That being said, we think that the actual policies that come out of Washington will be better than is sometimes feared, a sentiment that might have contributed to the rally off of the March lows. However, it remains to be seen whether policy will be constructive or destructive on net. For example, while health care reform is properly described as aiming to reduce a significant drag on business, this rarely leads to a broader discussion about how to make the U.S. a more attractive destination for business investment. And it's all but guaranteed that the cost of government as a percentage of GDP will rise in coming years, perhaps decades, to levels not seen in half a century. The policy outlook becomes all the more important when you consider that the Democratic party looks likely to consolidate its control in coming years. That's another contrast to the 1970s. This is due not only to President Obama's charisma, but also to the Republican party's state of utter disrepair.

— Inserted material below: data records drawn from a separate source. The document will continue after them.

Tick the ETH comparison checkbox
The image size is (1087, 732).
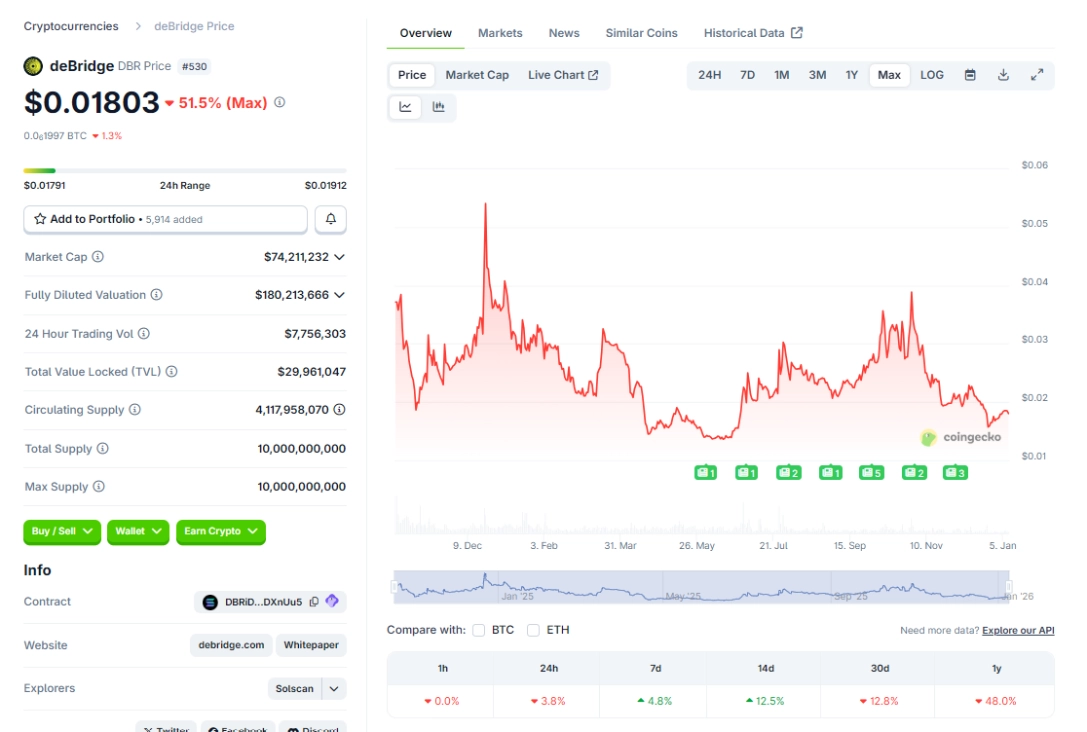pyautogui.click(x=533, y=630)
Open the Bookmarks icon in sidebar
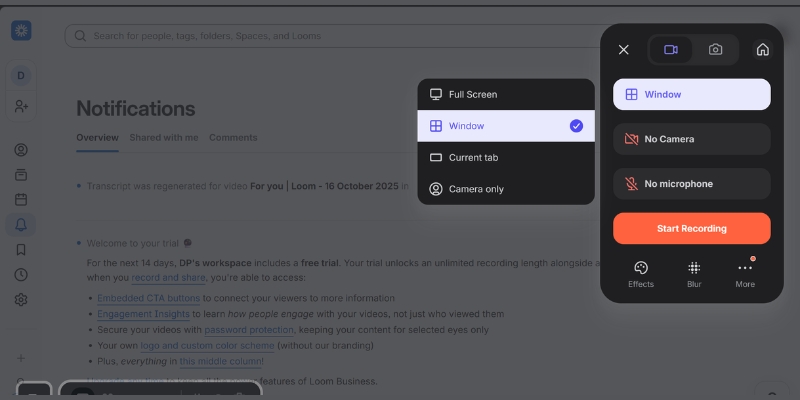The width and height of the screenshot is (800, 400). [x=21, y=249]
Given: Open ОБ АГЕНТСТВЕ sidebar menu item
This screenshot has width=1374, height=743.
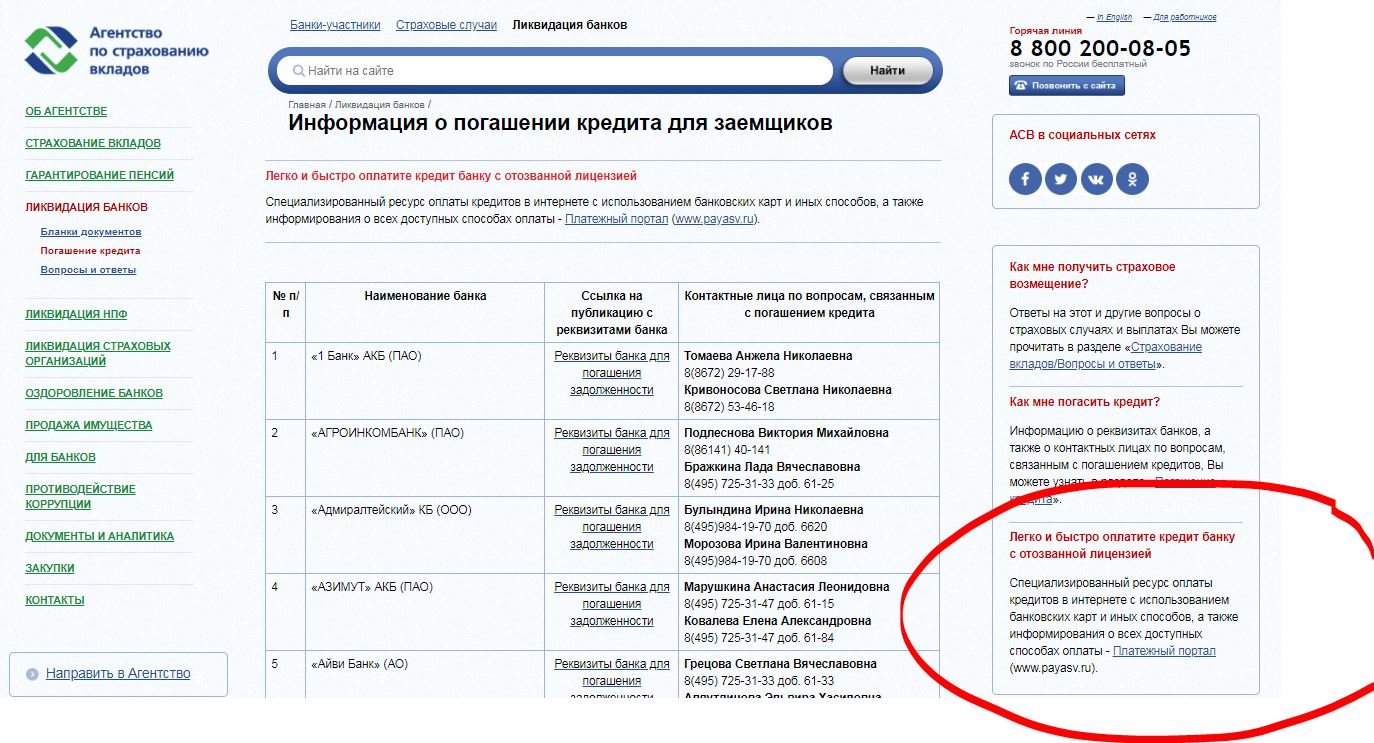Looking at the screenshot, I should pyautogui.click(x=66, y=111).
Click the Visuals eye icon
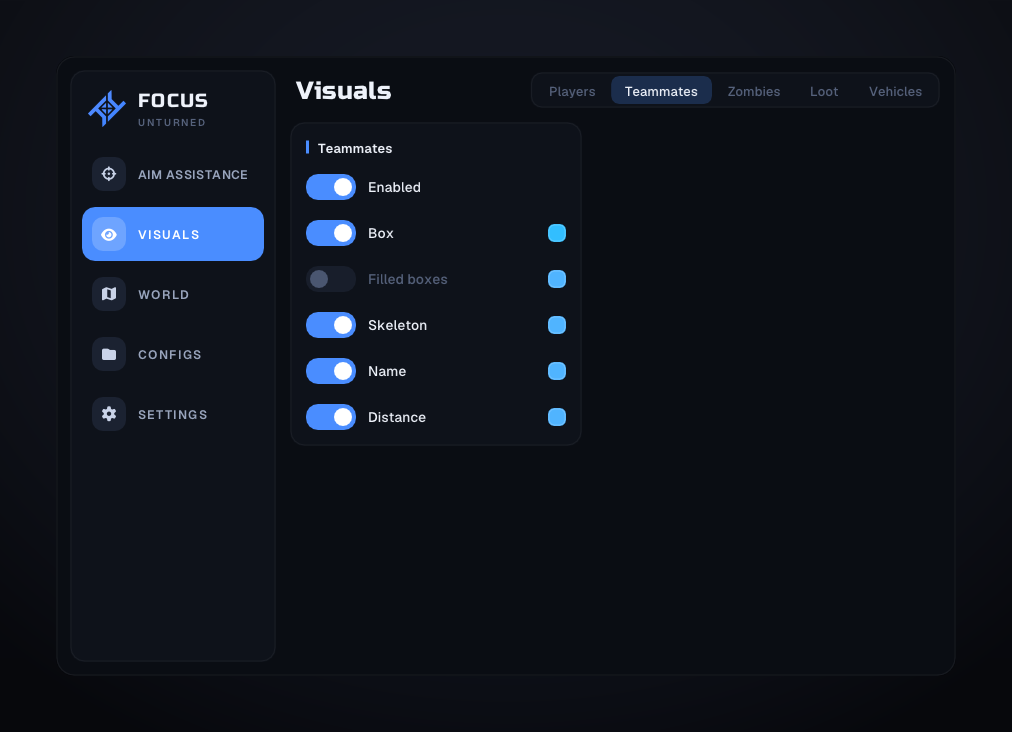Screen dimensions: 1012x732 click(x=108, y=234)
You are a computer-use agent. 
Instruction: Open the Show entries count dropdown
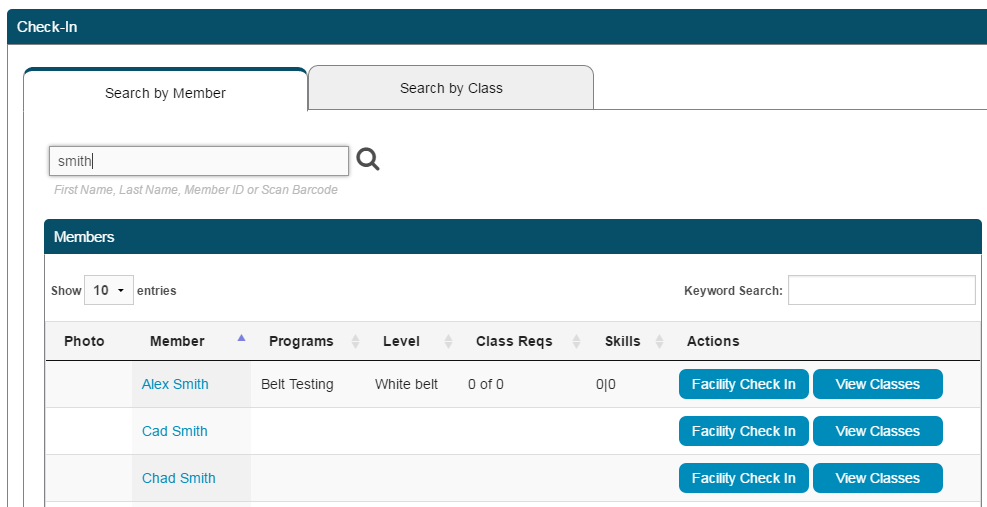point(109,291)
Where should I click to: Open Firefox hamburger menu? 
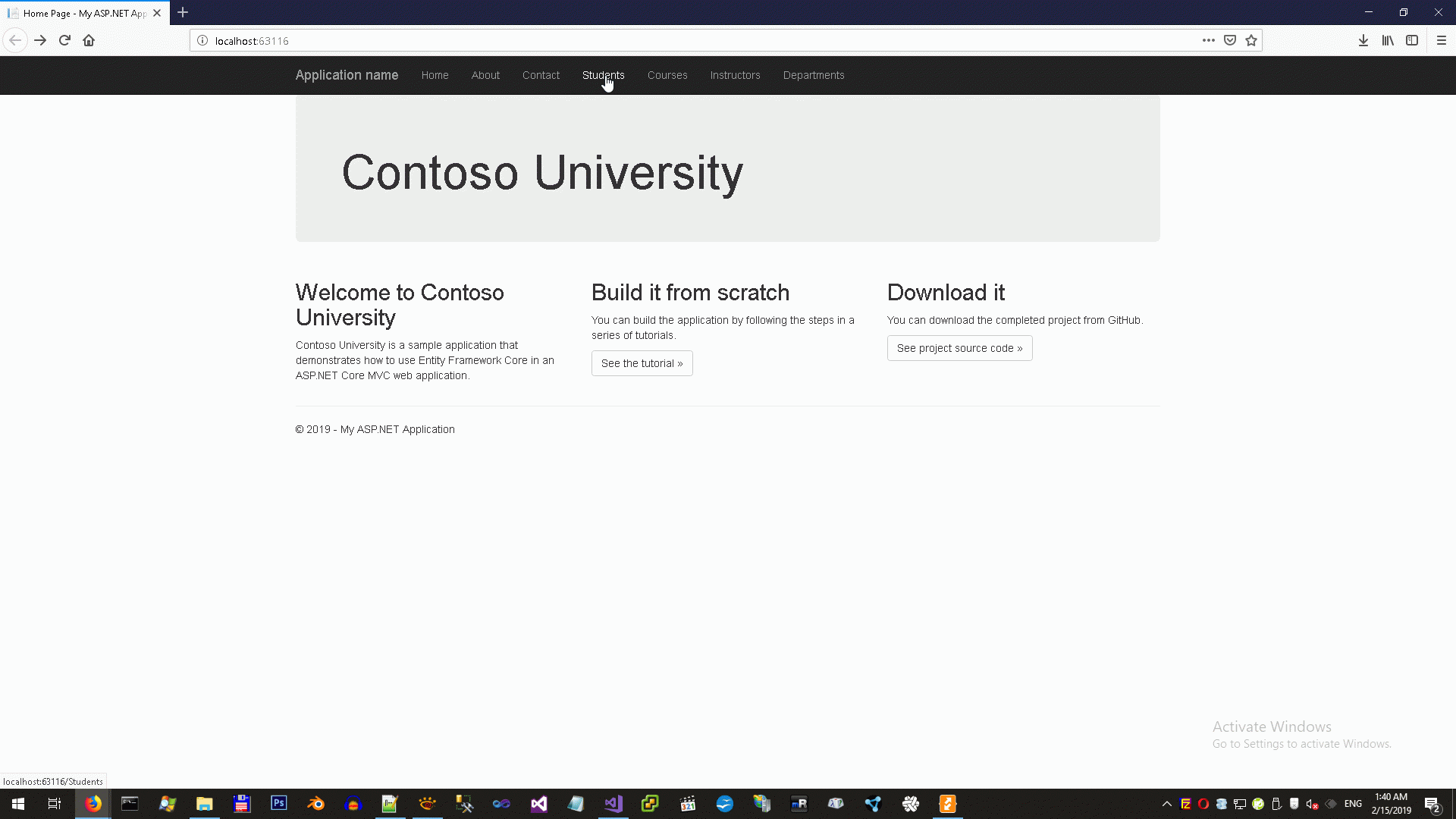click(x=1442, y=41)
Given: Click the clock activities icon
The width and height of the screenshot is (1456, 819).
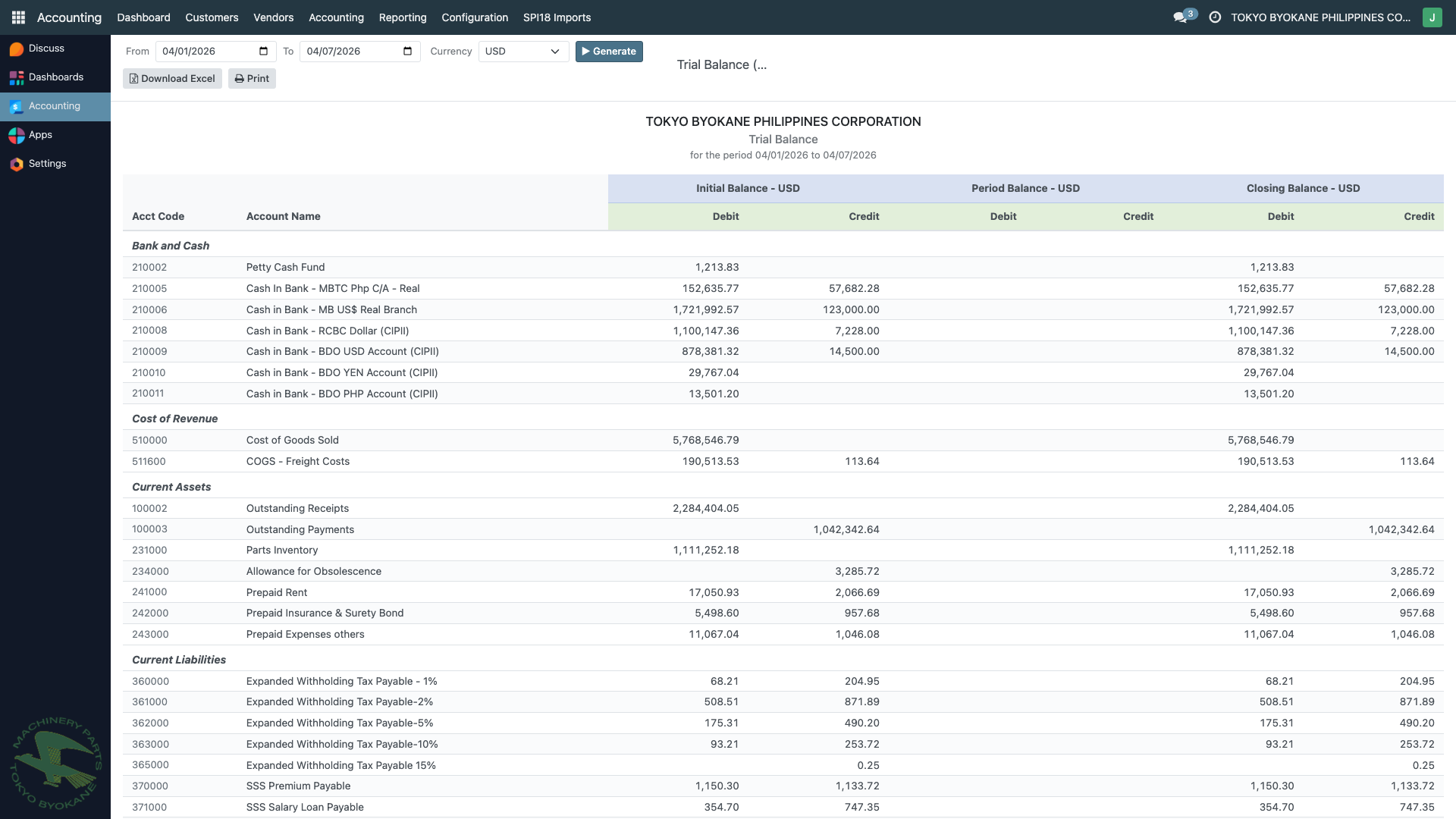Looking at the screenshot, I should [x=1215, y=17].
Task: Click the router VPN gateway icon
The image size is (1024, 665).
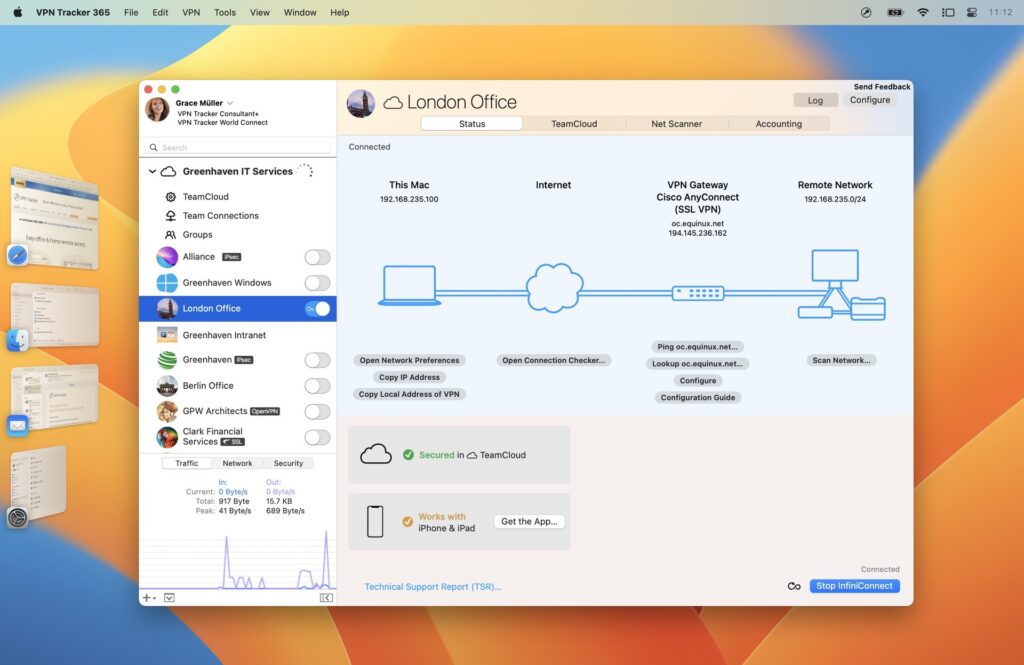Action: 697,293
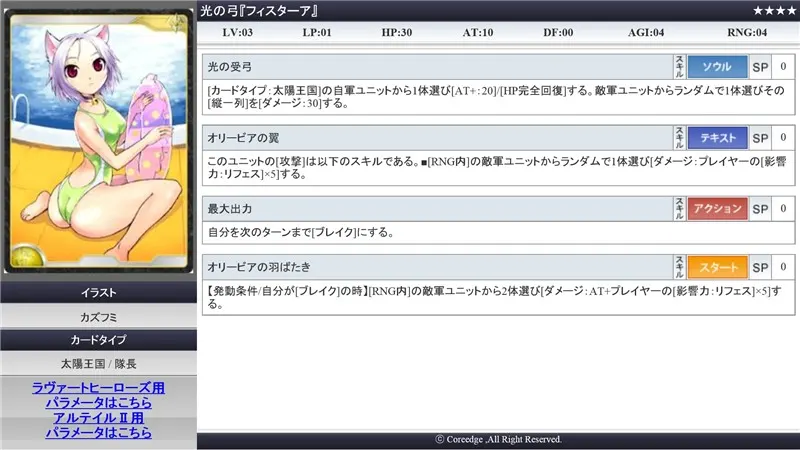Select the カードタイプ section header

(x=98, y=340)
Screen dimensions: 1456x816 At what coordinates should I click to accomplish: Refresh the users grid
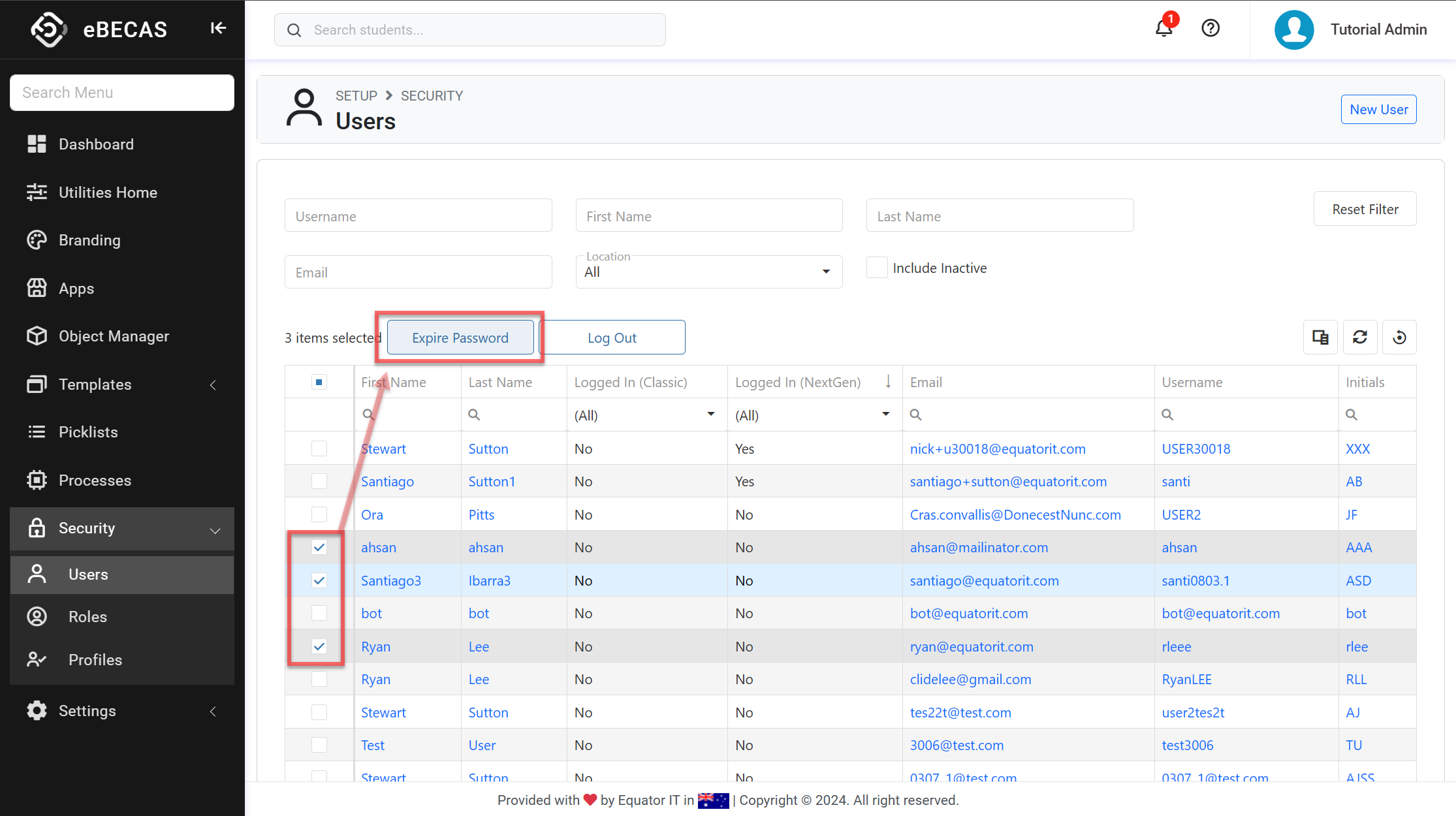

There is a very high probability that Senate Democrats will expand their super majority in the 2010 elections, which leads us to believe that centrist and conservative Democrats will be the best hope for sound and rational economic policies. If they perform reasonably, the Republican party could wander the political wilderness for some time. So there's going to be an ever present risk of the more economically harmful ideas in the Democrats' tent gaining traction.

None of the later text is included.